Me siento removido, ýb. En diciembre, también mi rutina de trabajo, lectura, librerías, algún paseo sin rumbo prefijado. Pero de fondo, el momento de ver morir a mi madre. Y la evidencia de que la muerte es la extinción de un mundo en sí mismo. Hoy no están la voz cálida de mi madre, ni el sabor de sus platos, ni sus recuerdos y caricias, ni la lentitud de sus últimos años, ni aquel gesto con su mano derecha como afianzándose en el tiempo y en el espacio, ni sus cuidados aún cuando apenas podía moverse.
Como en casa de mis padres, tras el trabajo. Lo hago solo, en el lugar que mi padre ocupaba en la mesa de la cocina, mirando hacia la ventana que da a un edificio de ladrillos rojos. Como con el silencio y las ausencias alrededor, con el frío que devuelven los muebles.
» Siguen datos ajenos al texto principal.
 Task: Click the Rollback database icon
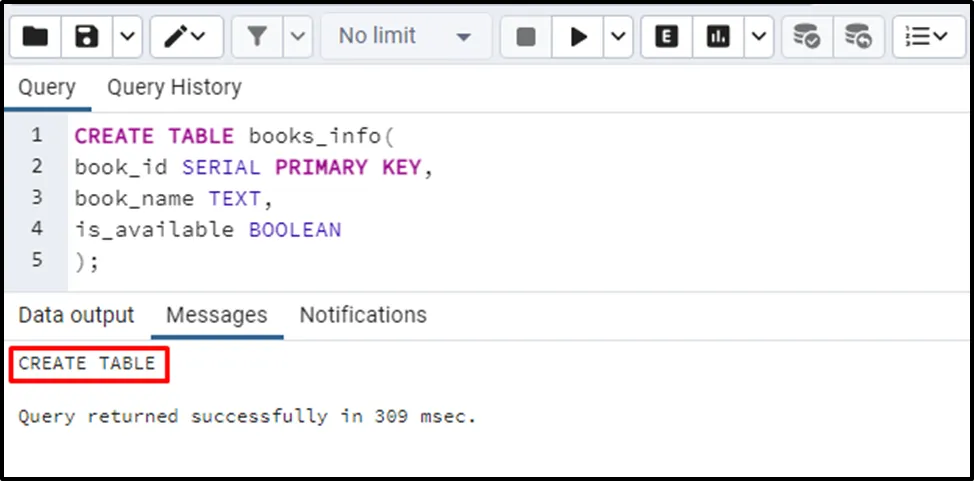pyautogui.click(x=857, y=37)
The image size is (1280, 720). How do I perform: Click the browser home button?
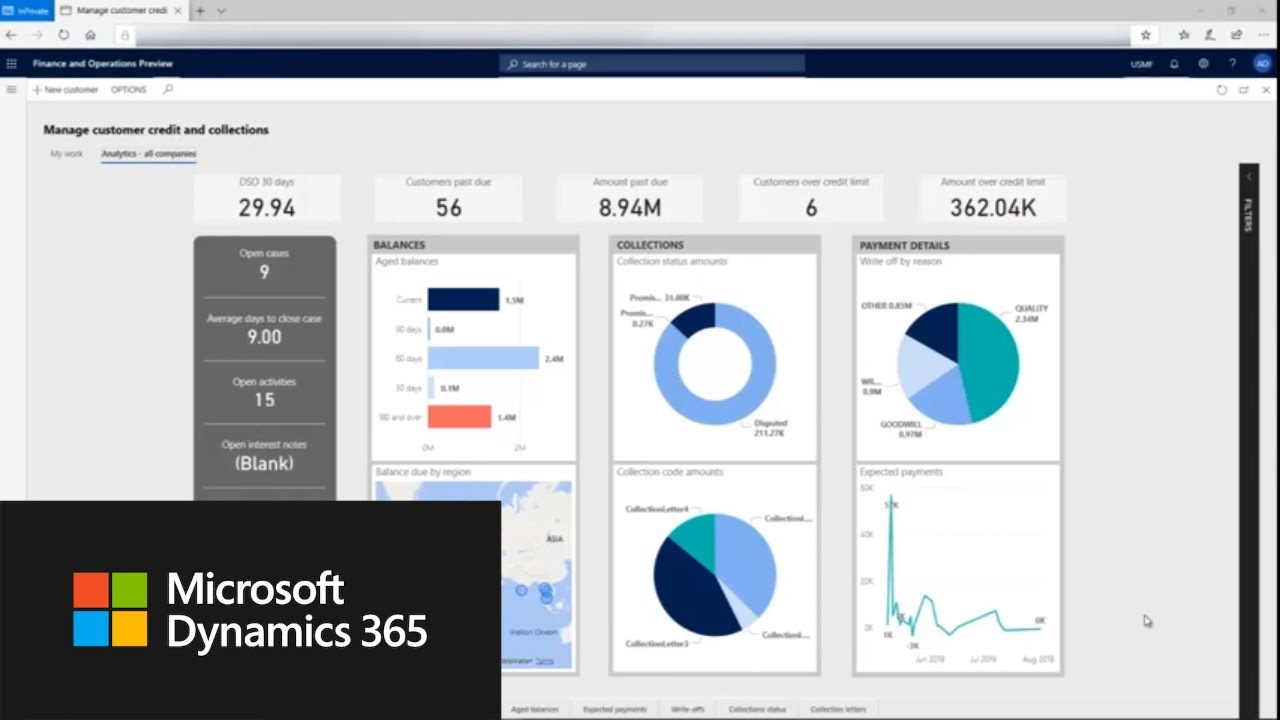pos(90,35)
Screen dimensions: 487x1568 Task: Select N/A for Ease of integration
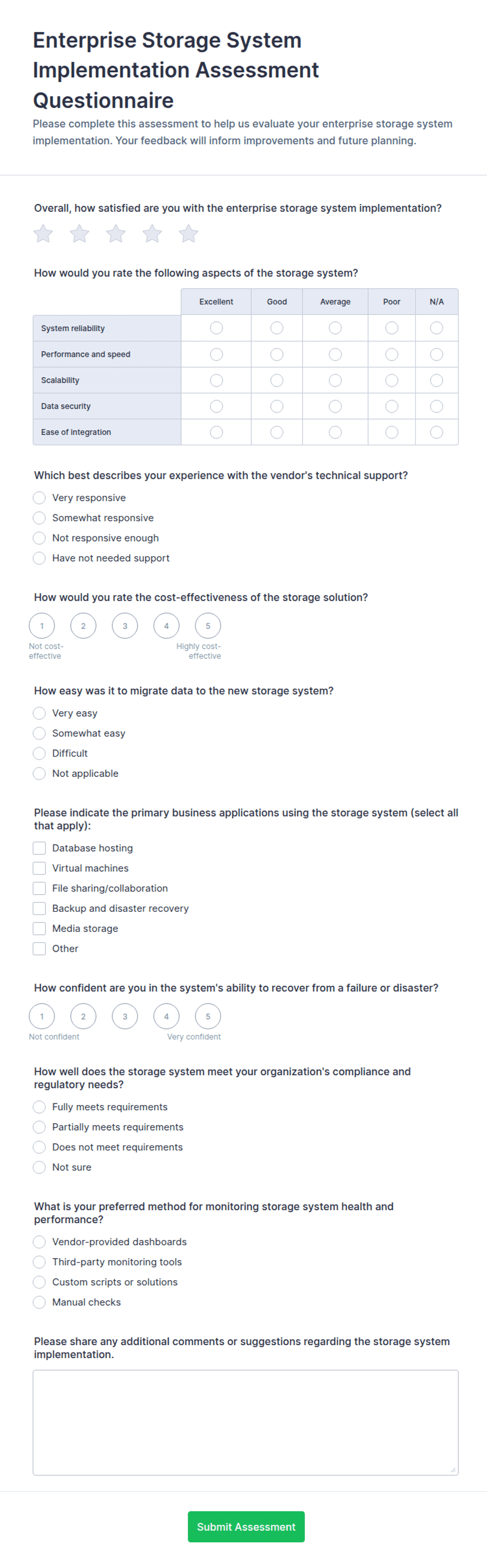436,432
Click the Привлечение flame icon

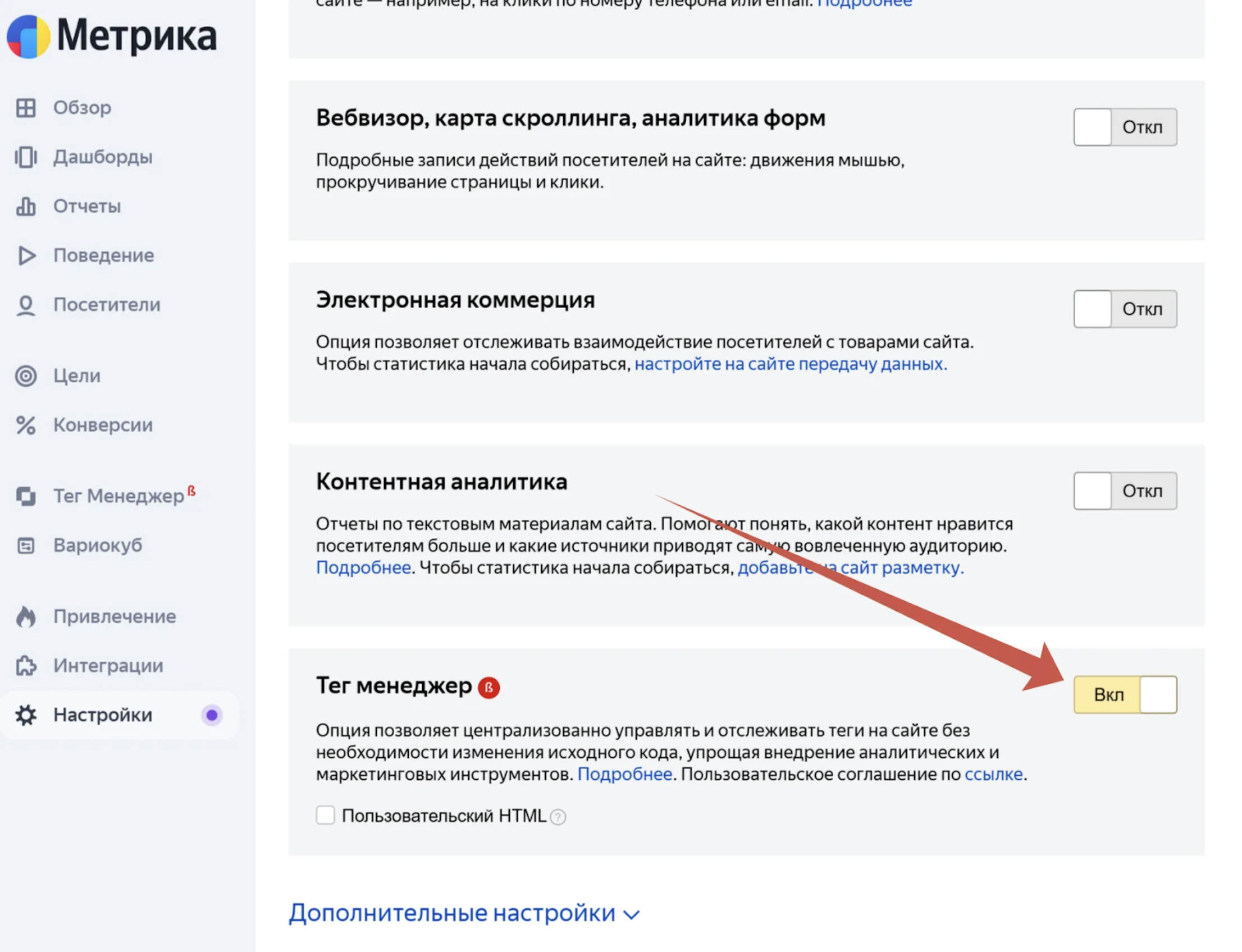pos(25,616)
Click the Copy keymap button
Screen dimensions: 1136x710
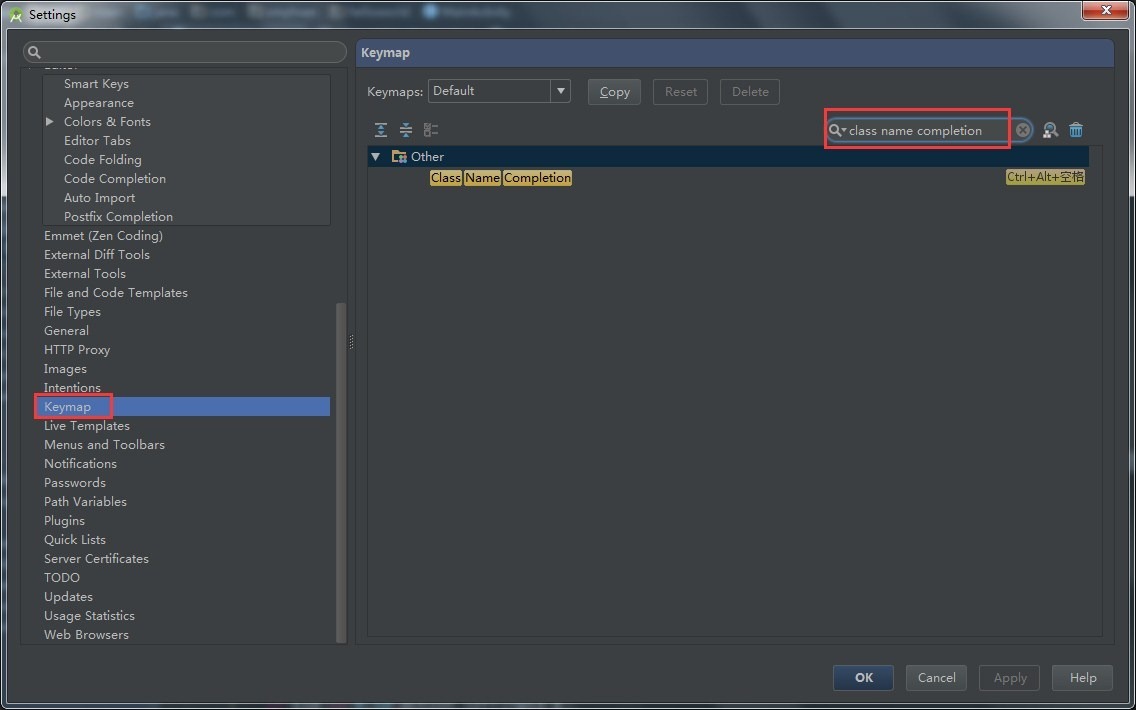click(x=614, y=92)
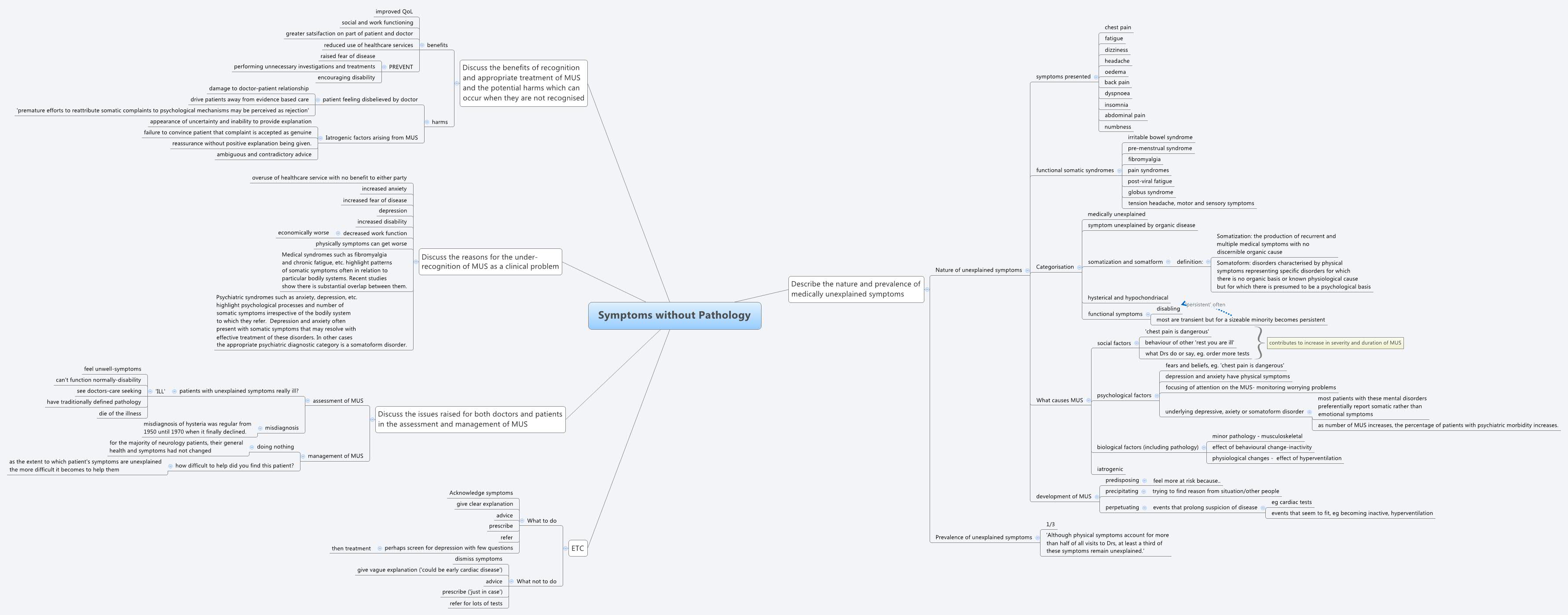Collapse the 'symptoms presented' branch toggle
The image size is (1568, 615).
(1095, 77)
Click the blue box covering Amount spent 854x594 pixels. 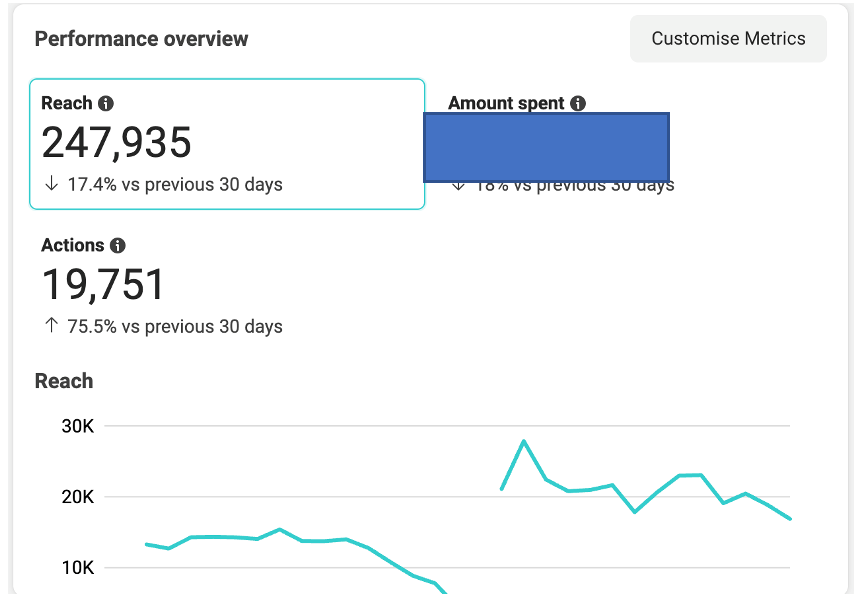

A veces entro en la habitación de mis padres. Ahí están sus cenizas, todavía. Y un retrato de mi abuela materna en blanco y negro —un retrato de tantas mujeres gallegas, vestidas de luto y envejecidas prematuramente—. Mi madre se acostó en la cama junto a su madre muerta. Pensaba que dormía, nos decía. Recordaba ese momento no con espanto sino con algo parecido a la calidez.
Hace un par de días soñé con ella. La veía pasar con su hermana a través de una ventana esmerilada. Sólo eran siluetas, las dos, y sus voces llegaban en susurros ininteligibles. Como si esa ventana separase el mundo de los muertos del nuestro.
Ayer, como cada tarde, encendí una vela ante las fotos de mis padres. Les digo que les quiero y extraño y, ayer, también, dije gracias. Son días de una sonrisa triste, de agradecimiento, de una ausencia que es presencia y lo llena todo.